## Work to be completed
Every line of the listing below is to be repeated exactly; the pictures stay out.
━━ Exercise data ━━
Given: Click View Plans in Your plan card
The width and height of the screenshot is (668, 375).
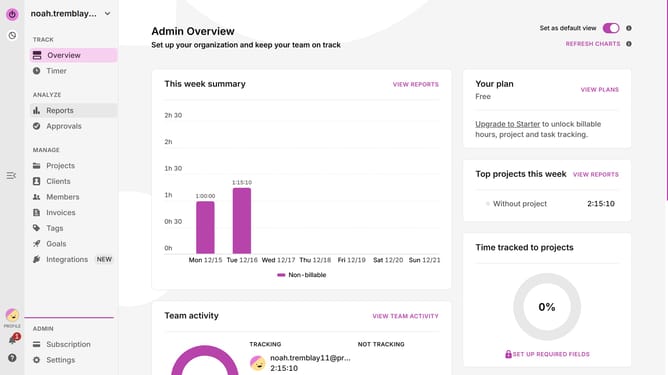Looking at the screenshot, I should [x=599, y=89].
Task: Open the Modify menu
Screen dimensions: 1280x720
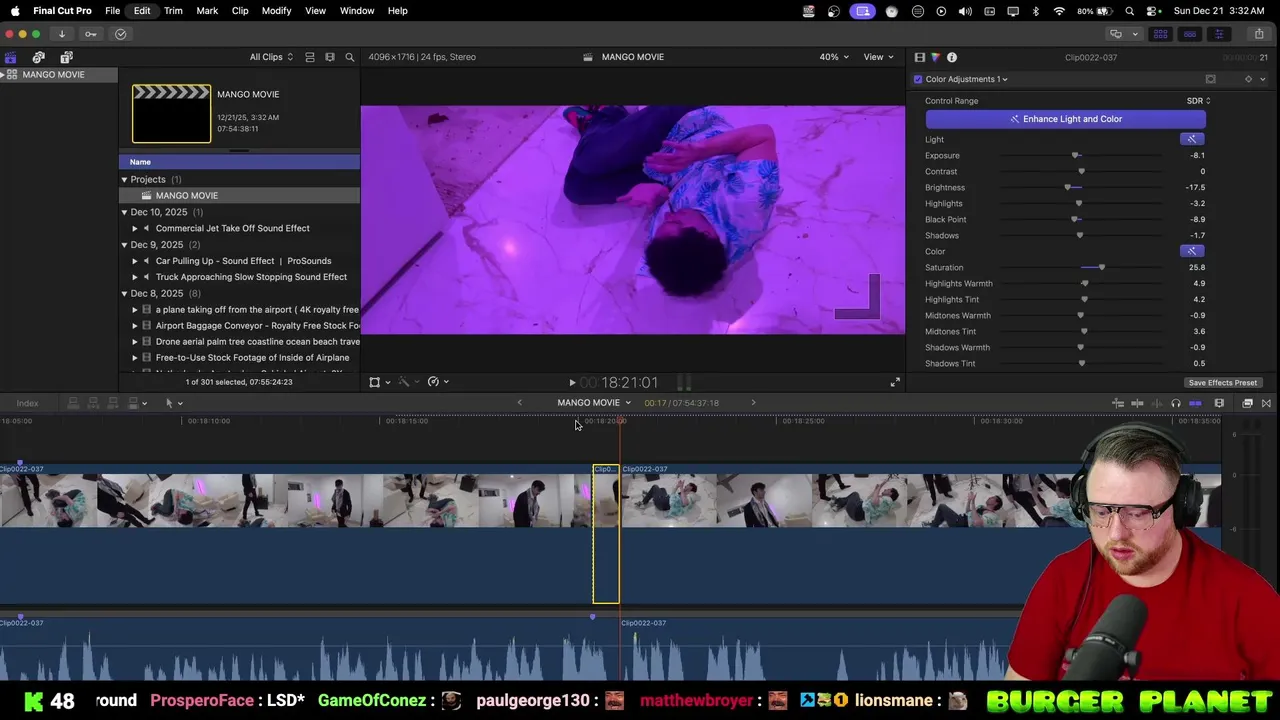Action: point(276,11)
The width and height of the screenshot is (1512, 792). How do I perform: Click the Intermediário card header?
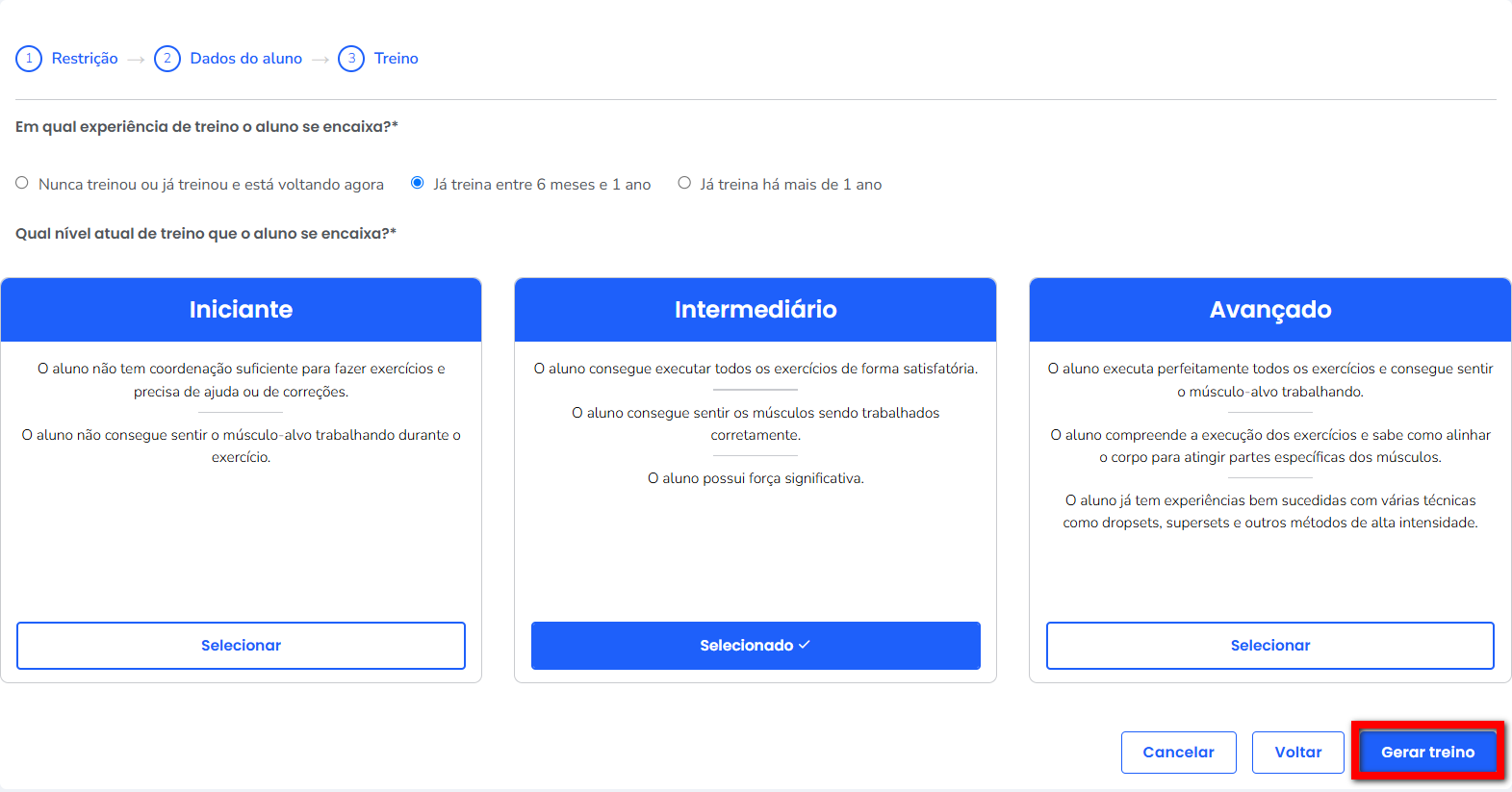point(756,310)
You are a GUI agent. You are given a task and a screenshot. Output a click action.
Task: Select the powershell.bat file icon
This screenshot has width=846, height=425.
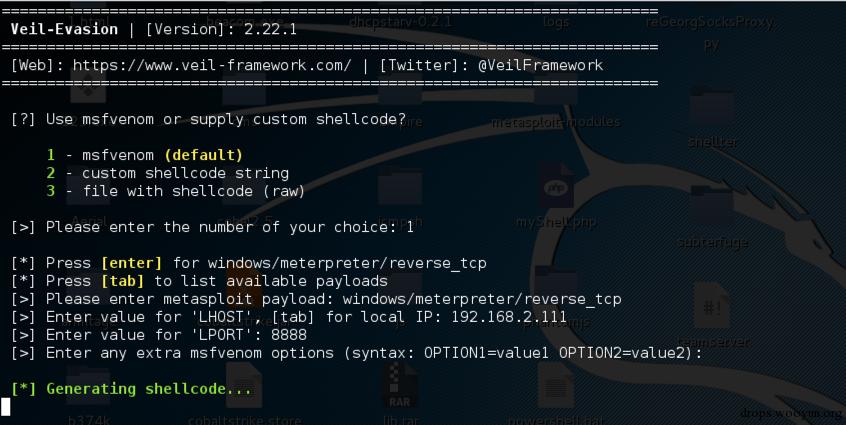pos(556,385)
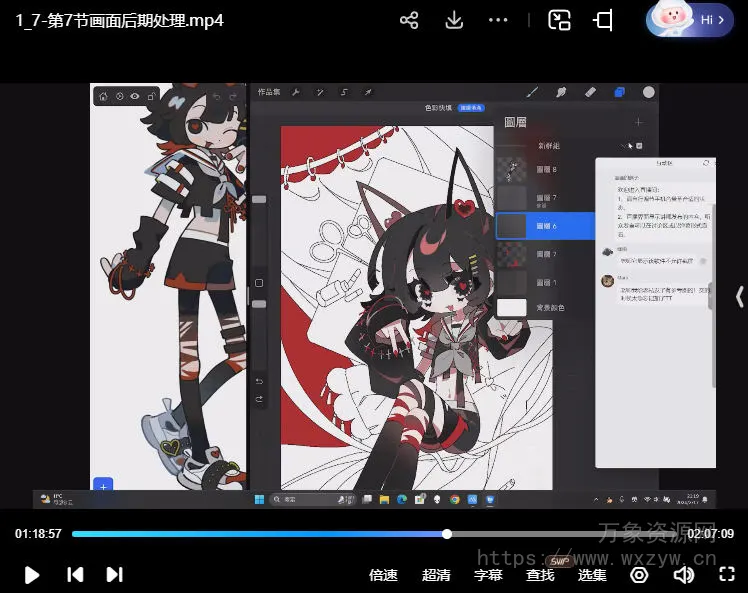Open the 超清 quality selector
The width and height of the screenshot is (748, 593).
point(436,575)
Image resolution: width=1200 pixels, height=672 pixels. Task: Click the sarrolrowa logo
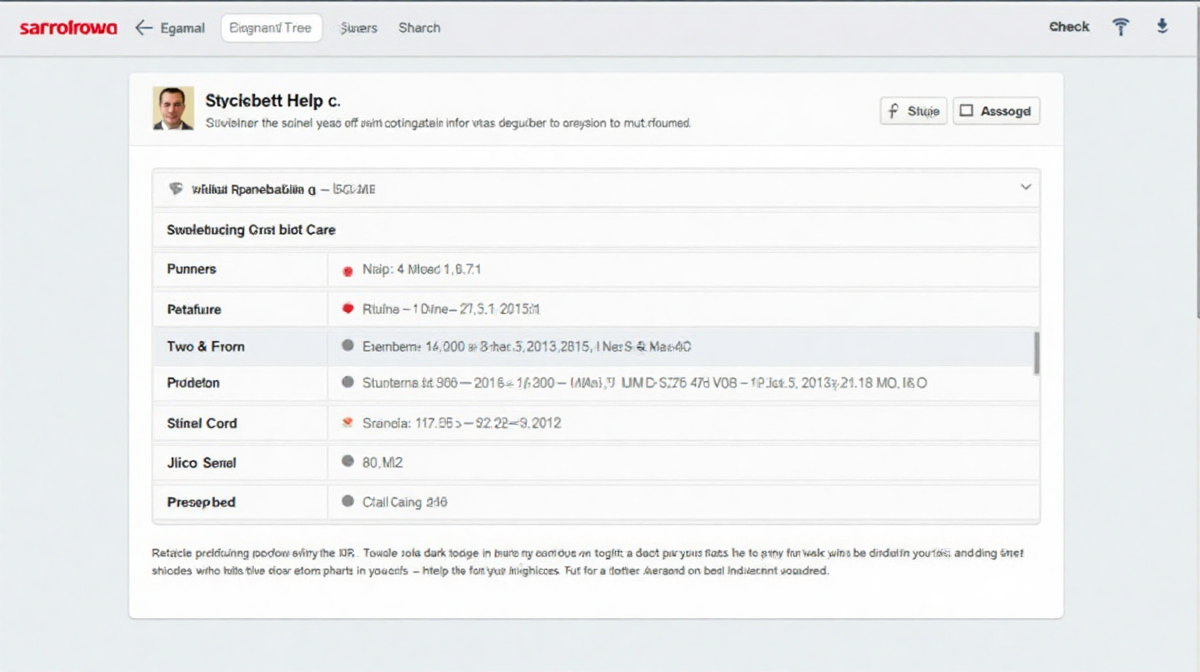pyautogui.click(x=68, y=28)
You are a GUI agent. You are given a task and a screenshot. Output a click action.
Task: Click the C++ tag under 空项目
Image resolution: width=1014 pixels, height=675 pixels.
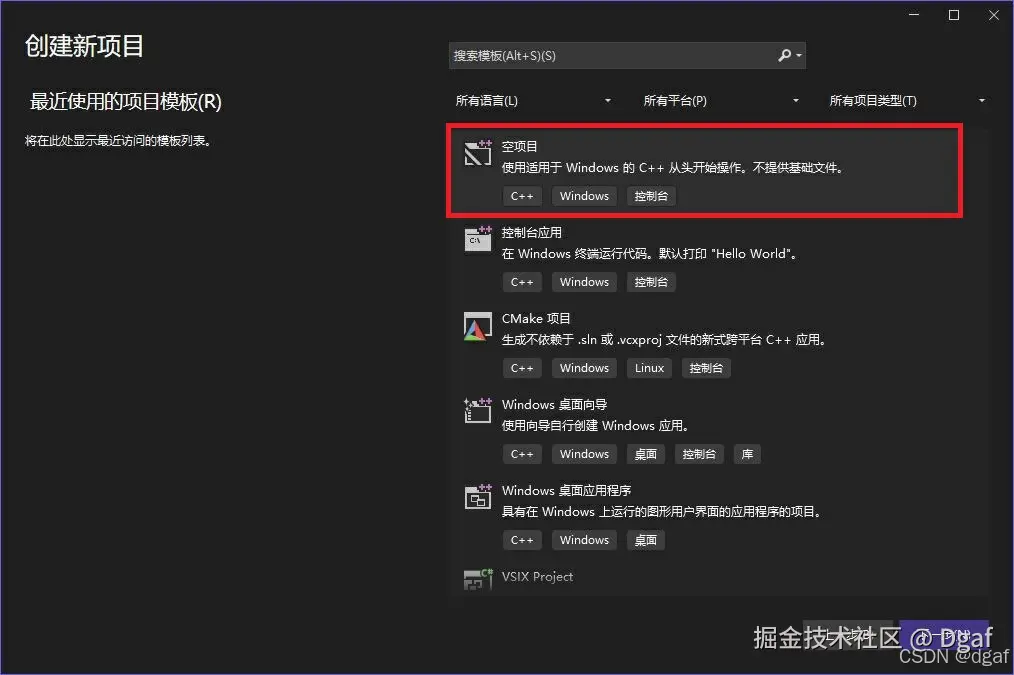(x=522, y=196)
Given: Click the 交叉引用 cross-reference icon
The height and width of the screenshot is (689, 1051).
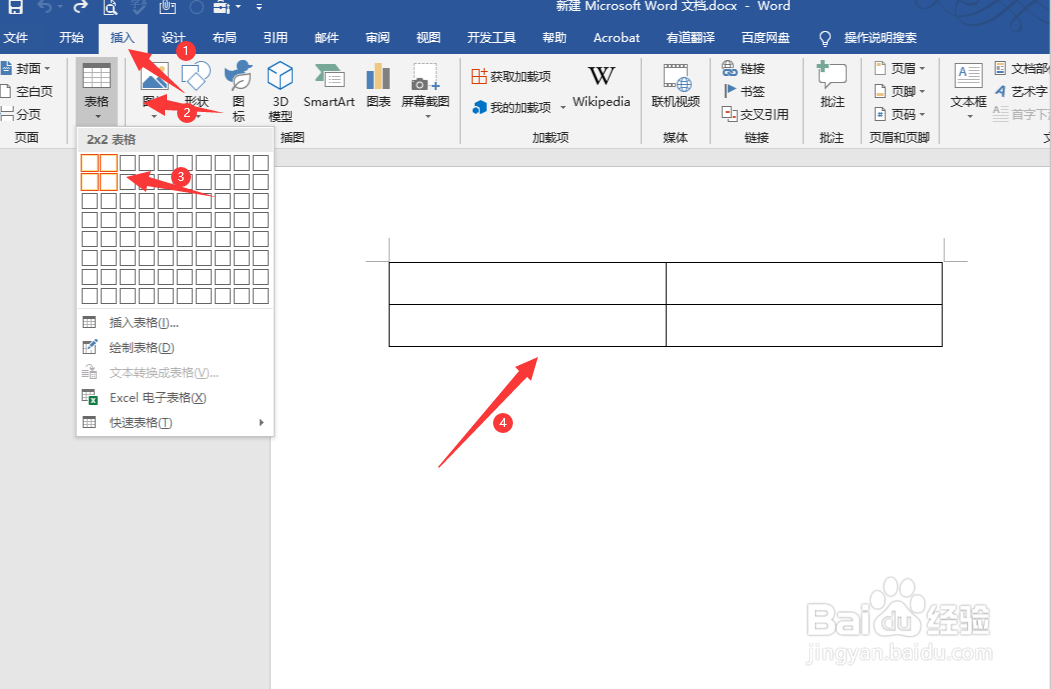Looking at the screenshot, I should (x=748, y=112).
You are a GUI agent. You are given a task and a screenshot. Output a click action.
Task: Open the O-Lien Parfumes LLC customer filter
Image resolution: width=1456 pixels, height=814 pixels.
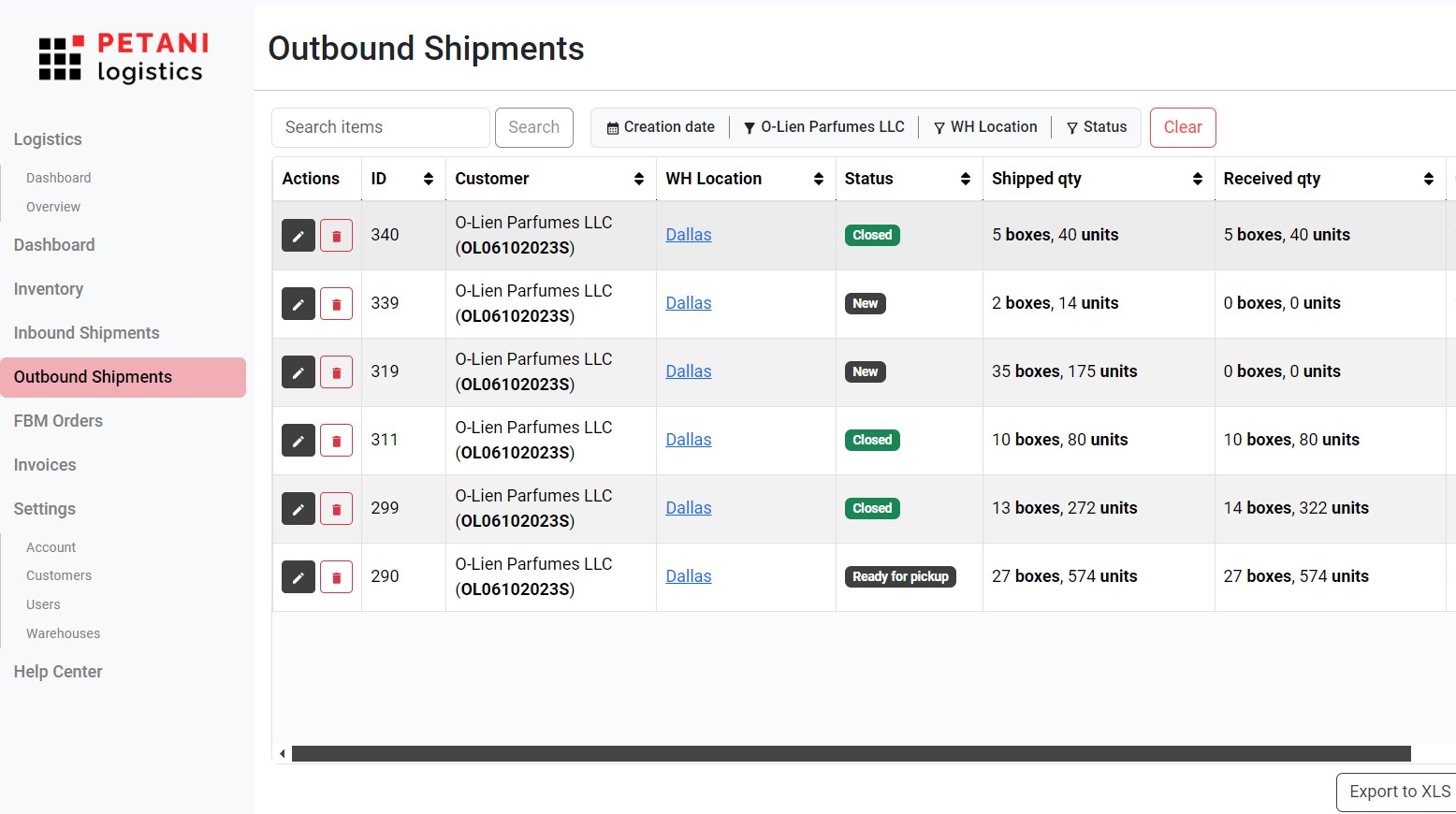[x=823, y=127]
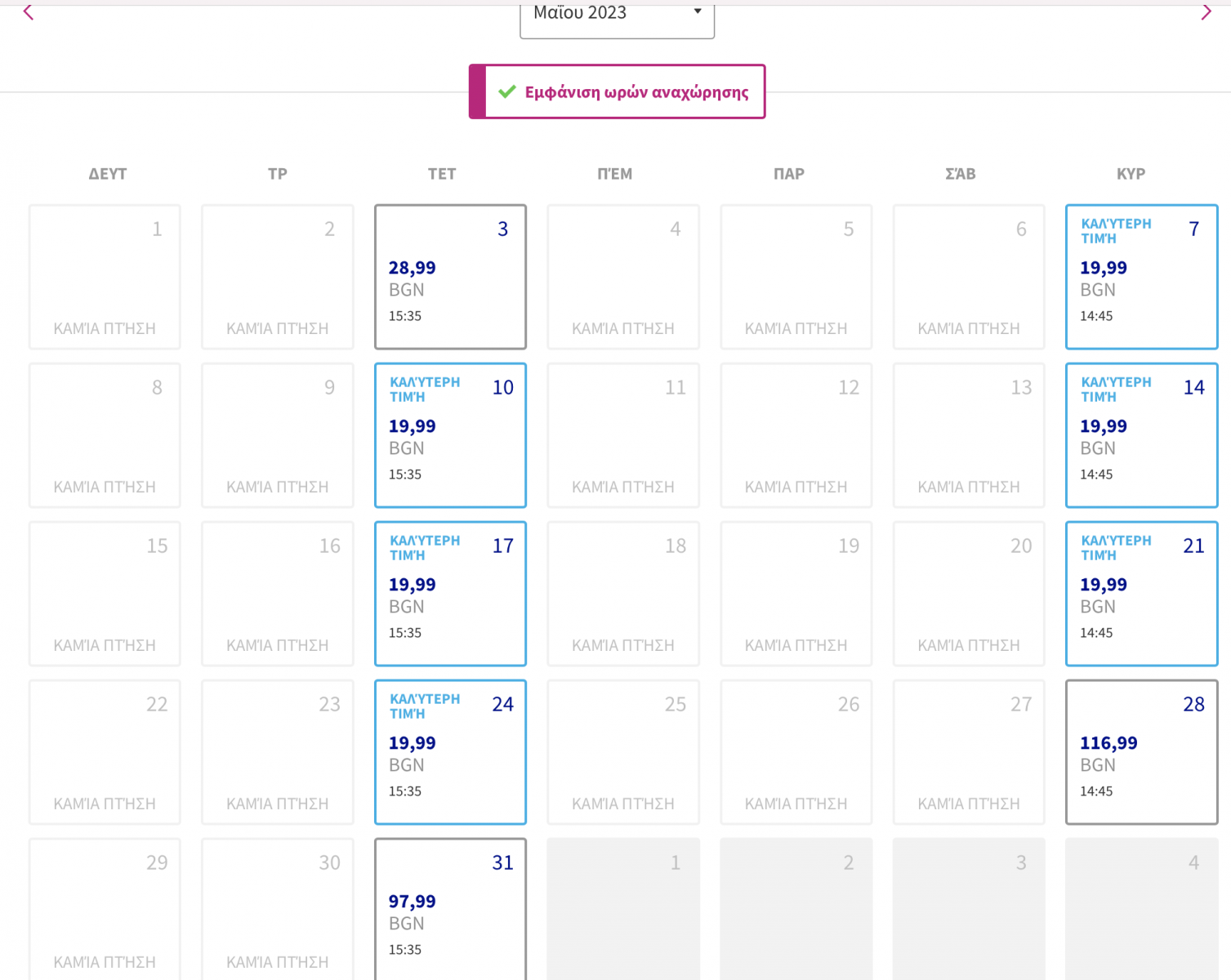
━━━
## Answer space
Given: Click View Plans in Your plan card
The width and height of the screenshot is (668, 375).
Looking at the screenshot, I should [x=599, y=89].
Task: Open the Modify menu
Screen dimensions: 1280x720
Action: point(276,11)
The width and height of the screenshot is (1512, 792). How do I perform: Click the Intermediário card header?
point(756,310)
You are a GUI agent. You are given a task and a screenshot. Output a click action.
Task: Select the powershell.bat file icon
This screenshot has width=846, height=425.
pos(556,385)
Open the 超清 quality selector
The width and height of the screenshot is (748, 593).
point(436,575)
Image resolution: width=1200 pixels, height=672 pixels. Task: Click the sarrolrowa logo
pyautogui.click(x=68, y=28)
You are a GUI agent. You are given a task and a screenshot. Output a click action.
Task: Click the C++ tag under 空项目
Image resolution: width=1014 pixels, height=675 pixels.
(x=522, y=196)
Given: Click the 交叉引用 cross-reference icon
The height and width of the screenshot is (689, 1051).
Looking at the screenshot, I should (x=748, y=112).
You are a GUI agent. You are given a task and a screenshot. Output a click action.
Task: Open the O-Lien Parfumes LLC customer filter
Image resolution: width=1456 pixels, height=814 pixels.
[x=823, y=127]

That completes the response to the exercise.